Grant Thornton announced Thursday the launch of its audit transformation platform called “gtap”—a proprietary audit infrastructure that the top 10 accounting firm says will redefine how it performs audits.
By rolling out gtap, which stands for Grant Thornton Analytics & Automation Platform, the firm says it’s ushering in a new era of artificial intelligence-enabled, agent-assisted audit execution. This approach allows Grant Thornton’s U.S. audit and assurance professionals to continue to move beyond traditional, labor-intensive audit procedures.
In a May 7 media release, the Chicago-based firm explains:
Grant Thornton created gtap from the ground up to operate as the intelligent core of audit delivery. It embeds analytics, automation and AI directly into each stage of the audit lifecycle. And its cloud-based, self-service infrastructure standardizes how audit data is ingested, transformed and analyzed. This creates a single, trusted data foundation that powers intelligent audit procedures, automates workpapers and unlocks advanced analytics.
The gtap infrastructure works with data from any ERP system and replaces historically fragmented tools with a unified, secure environment that enables full-population analysis and delivers audit-ready outputs at scale. It also allows for AI-driven workflows that can automate routine and transactional audit activity. In addition, gtap opens the door to intelligent agents that can surface risks, anomalies and insights in real time — while auditors maintain oversight, guiding the process and ensuring the integrity of the work.

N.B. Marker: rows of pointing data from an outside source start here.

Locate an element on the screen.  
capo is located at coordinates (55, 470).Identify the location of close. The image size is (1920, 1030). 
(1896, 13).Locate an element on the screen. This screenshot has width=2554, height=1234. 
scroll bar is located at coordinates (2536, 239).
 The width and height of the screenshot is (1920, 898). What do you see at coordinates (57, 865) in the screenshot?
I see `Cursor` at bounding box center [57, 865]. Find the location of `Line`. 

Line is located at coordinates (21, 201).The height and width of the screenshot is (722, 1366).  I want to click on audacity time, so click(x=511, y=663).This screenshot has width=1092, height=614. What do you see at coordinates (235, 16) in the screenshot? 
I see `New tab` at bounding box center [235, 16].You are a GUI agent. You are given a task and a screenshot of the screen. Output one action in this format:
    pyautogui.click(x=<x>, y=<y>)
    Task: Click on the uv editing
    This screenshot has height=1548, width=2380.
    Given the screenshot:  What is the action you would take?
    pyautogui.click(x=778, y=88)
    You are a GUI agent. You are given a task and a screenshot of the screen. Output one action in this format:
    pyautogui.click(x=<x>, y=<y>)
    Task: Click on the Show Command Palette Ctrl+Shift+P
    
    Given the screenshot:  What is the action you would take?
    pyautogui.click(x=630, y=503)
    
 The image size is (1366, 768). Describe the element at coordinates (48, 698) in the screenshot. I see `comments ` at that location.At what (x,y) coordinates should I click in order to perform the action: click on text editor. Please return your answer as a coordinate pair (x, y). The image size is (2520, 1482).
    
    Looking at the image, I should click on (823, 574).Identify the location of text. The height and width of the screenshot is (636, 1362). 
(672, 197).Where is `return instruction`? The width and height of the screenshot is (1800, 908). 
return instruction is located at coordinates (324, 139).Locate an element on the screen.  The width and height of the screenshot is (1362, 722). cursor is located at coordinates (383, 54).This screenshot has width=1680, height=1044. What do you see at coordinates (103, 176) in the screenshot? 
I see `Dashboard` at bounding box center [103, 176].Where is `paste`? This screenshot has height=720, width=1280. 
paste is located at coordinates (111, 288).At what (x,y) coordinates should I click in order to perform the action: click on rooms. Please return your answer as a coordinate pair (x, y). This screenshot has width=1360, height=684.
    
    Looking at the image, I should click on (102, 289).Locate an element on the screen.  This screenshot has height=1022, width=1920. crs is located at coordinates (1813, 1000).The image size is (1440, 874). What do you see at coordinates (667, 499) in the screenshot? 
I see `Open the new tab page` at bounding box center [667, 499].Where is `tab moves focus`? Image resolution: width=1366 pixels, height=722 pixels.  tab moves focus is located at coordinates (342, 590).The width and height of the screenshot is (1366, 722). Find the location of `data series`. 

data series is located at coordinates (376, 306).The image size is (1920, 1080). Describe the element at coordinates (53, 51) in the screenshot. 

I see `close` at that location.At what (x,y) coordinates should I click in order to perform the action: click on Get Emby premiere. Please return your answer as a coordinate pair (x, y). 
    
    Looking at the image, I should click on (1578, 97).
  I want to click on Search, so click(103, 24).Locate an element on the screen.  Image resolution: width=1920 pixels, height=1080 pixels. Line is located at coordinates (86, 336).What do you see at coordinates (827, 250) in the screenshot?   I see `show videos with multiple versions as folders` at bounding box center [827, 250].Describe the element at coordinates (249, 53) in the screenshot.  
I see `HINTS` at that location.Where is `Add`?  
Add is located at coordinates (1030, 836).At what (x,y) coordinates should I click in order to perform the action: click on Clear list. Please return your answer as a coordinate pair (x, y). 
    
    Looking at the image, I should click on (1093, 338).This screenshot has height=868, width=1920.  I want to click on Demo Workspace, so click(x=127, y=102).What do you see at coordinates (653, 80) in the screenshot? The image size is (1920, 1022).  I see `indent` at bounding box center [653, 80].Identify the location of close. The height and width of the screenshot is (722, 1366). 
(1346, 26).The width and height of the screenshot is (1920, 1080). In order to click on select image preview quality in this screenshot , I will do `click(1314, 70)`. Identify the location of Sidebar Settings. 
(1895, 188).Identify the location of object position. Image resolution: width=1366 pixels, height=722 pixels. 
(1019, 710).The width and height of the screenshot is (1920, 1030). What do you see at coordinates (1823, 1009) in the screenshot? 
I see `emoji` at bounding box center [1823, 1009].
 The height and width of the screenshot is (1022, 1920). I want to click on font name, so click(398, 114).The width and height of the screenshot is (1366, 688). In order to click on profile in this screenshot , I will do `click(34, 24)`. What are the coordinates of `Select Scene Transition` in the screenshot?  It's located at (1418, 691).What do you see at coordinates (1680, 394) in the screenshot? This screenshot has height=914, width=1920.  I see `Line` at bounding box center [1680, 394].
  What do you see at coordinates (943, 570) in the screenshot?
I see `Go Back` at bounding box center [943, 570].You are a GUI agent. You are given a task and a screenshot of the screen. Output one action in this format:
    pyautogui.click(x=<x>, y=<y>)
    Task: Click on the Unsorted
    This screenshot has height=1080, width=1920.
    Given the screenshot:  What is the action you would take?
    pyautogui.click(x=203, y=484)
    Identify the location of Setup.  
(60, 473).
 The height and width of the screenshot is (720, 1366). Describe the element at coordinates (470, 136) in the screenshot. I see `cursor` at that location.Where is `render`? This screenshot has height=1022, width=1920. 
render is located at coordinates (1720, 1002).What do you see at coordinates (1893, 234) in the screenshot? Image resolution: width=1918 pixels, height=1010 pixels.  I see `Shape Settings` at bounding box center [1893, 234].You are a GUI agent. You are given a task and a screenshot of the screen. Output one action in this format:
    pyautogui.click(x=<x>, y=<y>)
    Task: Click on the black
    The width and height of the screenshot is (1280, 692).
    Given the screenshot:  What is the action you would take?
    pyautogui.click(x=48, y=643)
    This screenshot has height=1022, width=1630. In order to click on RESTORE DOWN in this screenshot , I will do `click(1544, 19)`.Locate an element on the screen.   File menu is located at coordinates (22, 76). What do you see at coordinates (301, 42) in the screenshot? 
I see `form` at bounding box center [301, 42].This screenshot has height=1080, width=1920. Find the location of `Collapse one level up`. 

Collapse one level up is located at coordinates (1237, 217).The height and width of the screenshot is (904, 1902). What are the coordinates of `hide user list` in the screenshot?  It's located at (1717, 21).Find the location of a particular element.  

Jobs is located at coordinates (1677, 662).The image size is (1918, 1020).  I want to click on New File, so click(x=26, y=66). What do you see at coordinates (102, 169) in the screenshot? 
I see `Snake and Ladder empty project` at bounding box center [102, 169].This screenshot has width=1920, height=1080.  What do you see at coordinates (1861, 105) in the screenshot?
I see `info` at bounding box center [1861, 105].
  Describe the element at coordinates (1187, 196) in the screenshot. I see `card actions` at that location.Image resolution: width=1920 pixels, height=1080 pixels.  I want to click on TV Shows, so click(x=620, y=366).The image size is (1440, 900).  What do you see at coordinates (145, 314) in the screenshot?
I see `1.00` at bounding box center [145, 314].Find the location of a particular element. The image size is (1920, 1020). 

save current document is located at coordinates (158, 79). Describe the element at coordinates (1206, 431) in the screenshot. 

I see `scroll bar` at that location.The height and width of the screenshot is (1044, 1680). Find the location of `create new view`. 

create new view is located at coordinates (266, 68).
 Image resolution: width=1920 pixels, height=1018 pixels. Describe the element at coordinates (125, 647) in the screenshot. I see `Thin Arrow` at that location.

“This represents one of our most significant investments in the future of audit,” Ron Messenger, CEO of Grant Thornton LLP, said in a statement. “We are transforming how we audit and how we serve our clients, moving toward a data-led model that improves both the quality and efficiency of our work. By automating the transactional parts of the audit, our teams can focus their time where it matters most: helping clients by exercising professional skepticism and judgment, assessing risk, and delivering real-time insights that help drive trust in the capital markets.”
Grant Thornton says it will use gtap first with private company audits before expanding into public company audits next year as part of a phased rollout to the full U.S. audit and assurance practice.
With the launch of gtap, Grant Thornton says it’s using AI and automation to raise quality, increase consistency, and significantly change how it delivers value to clients.
“This is not about layering technology onto yesterday’s audit,” Messenger said. “We’re building something entirely different, while reinforcing that our professionals remain in control of the decision-making process and the judgments that matter most.”
The audit infrastructure is designed as the foundation for an agentic audit model where intelligent agents increasingly orchestrate audit activity, continuously assess risk, and adapt procedures as new data emerges, Grant Thornton says.
“As AI advances, gtap will advance with it,” Mike Kempe, chief information officer of Grant Thornton Advisors, said in a statement. “The future depends on delivering audits that have more autonomy, generate better insights, and are more aligned with how modern businesses operate.”
The firm’s gtap technology strengthens audit quality at every level, Messenger said. It enhances the work, but Grant Thornton audit professionals supervise every step.
“By embedding automation, analytics, and AI directly into audit execution, we’re increasing consistency across engagements and reducing variability and manual steps where errors and risk can occur,” he added. “The result is audit work that is more resilient, more repeatable, and more transparent. When you build quality into the process itself, you raise the standard across the board.”
By streamlining how teams receive and process client data, gtap reduces the back and forth that has historically added time to the audit process, Grant Thornton says. This gives clients faster data readiness, earlier visibility into risks and trends, and a more continuous, insight-driven engagement.
“When you put the right tools in people’s hands, they do their best work—and clients feel the difference,” Messenger said.